Importantly, the stimulatory influence of sympathetic nerves on tumor angiogenesis provides a rationale for the reported potential impact of beta blockers on the survival of patients with cancer. Beta blockers are currently prescribed for cardiovascular diseases and anxiety disorders, but some retrospective studies have suggested a positive impact on the survival of patients with prostate (43), breast (44, 45), and ovarian cancers (46), as well as multiple myeloma (47). Up until now, it was unclear how beta blockers could improve the survival of patients with cancer, but the results of Zahalka and colleagues (38) provide a possible explanation: The inhibition of ADRβ2 signaling induced by sympathetic nerves in endothelial cells by beta blockers results in the inhibition of angiogenesis. Evidence supporting this mechanism has been demonstrated in pancreatic cancer, where the use of beta blockers was associated with significantly improved survival of patients with pancreatic cancer undergoing surgery, compared with no beta blocker use (10). Therefore, prospective clinical trials are investigating the therapeutic value of beta blockers in prostate (NCT02944201 and NCT03152786), gastrointestinal (NCT03245554), and breast (NCT01847001) cancers, as well as melanoma (NCT02962947) and multiple cancers (NCT02013492). The outcome of these clinical trials is highly awaited, as it may lead to the repurposing of this commonly used class of drugs as anticancer therapeutics.

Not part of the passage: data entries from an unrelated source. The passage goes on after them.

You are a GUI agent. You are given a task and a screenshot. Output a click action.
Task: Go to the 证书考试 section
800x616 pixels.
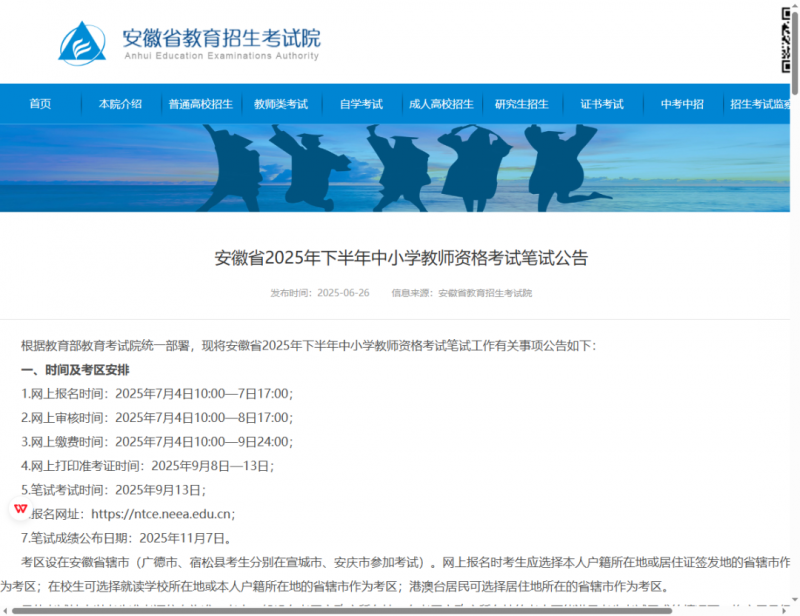click(601, 104)
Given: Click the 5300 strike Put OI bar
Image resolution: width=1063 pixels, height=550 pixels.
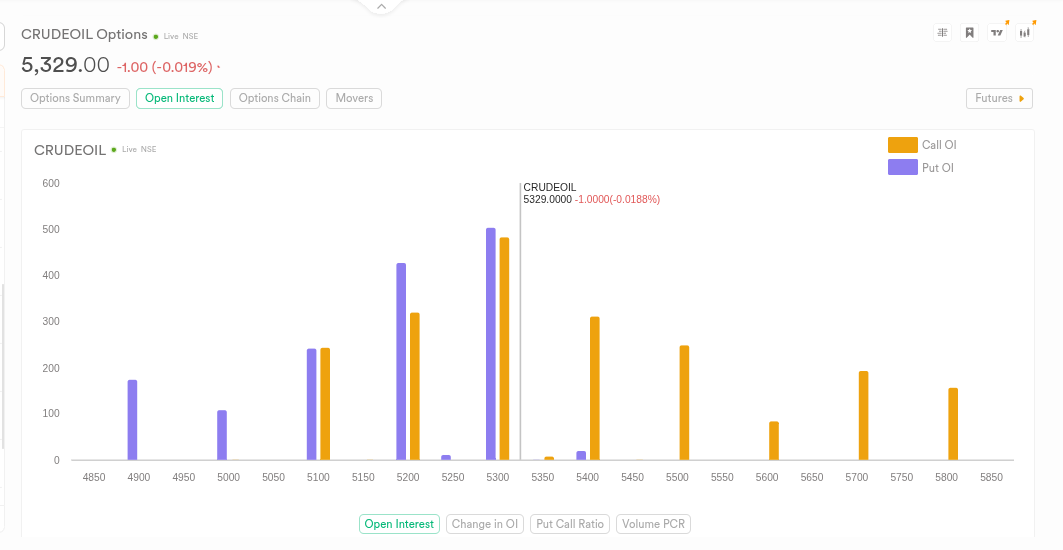Looking at the screenshot, I should click(491, 345).
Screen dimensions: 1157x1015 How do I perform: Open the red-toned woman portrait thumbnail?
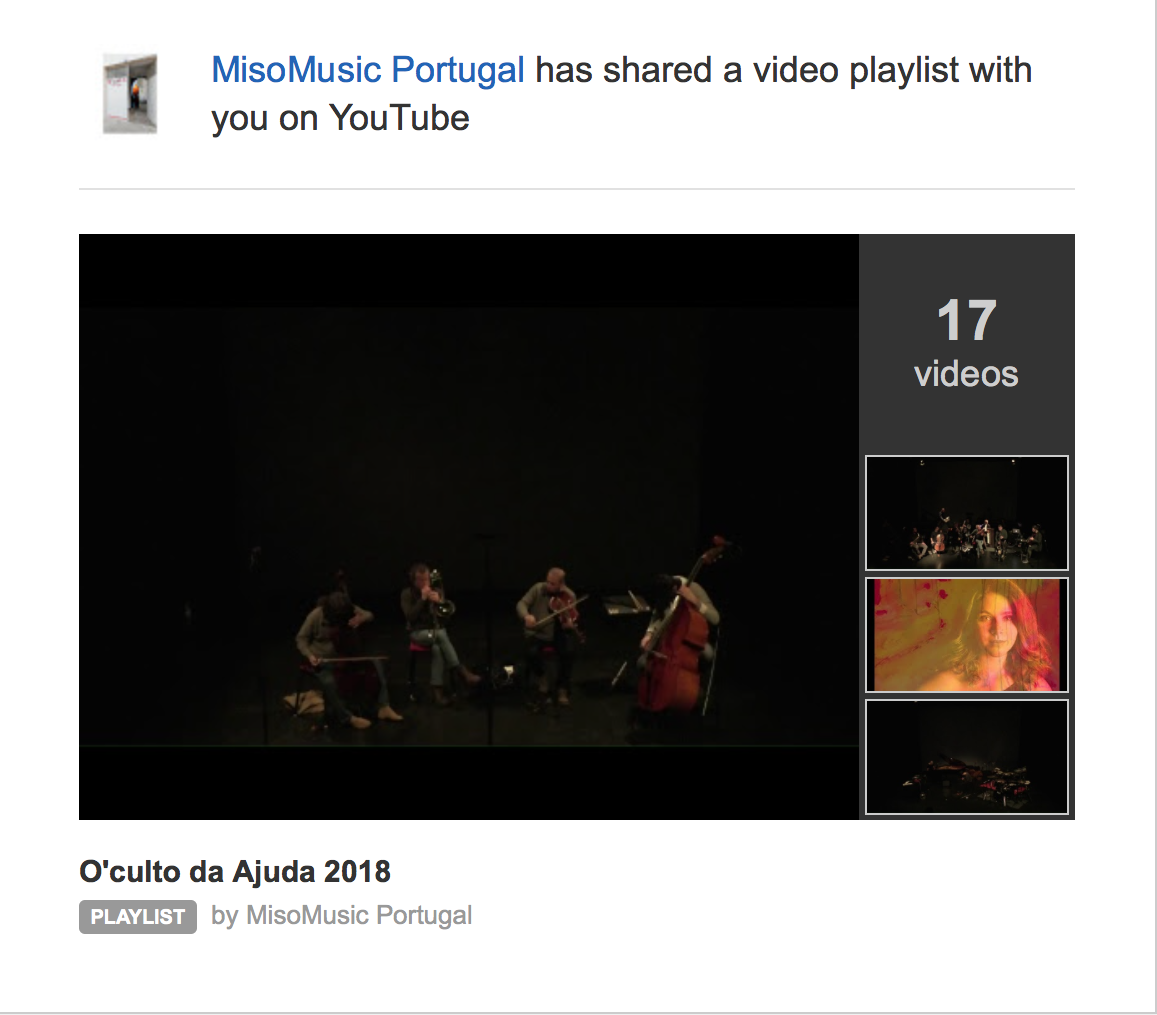967,635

The discovery that sympathetic nerves drive tumor angiogenesis reveals that the regulation of angiogenesis is more complicated than previously thought. To date, the concept was that tumor angiogenesis was essentially driven by the secretion of angiogenic growth factors, such as vascular endothelial growth factor (VEGF), by cancer cells and secondarily immune cells in the tumor microenvironment. The novel concept introduced by Zahalka and colleagues (38) is that the neural compartment of the tumor microenvironment, which was previously regarded as inert, is also involved. This may partially explain why anticancer strategies based on the inhibition of angiogenic growth factors, such as VEGF, have shown limited therapeutic utility (48). In the development of future antiangiogenic strategies, the essential participation of sympathetic nerves and noradrenaline in angiogenesis should be considered.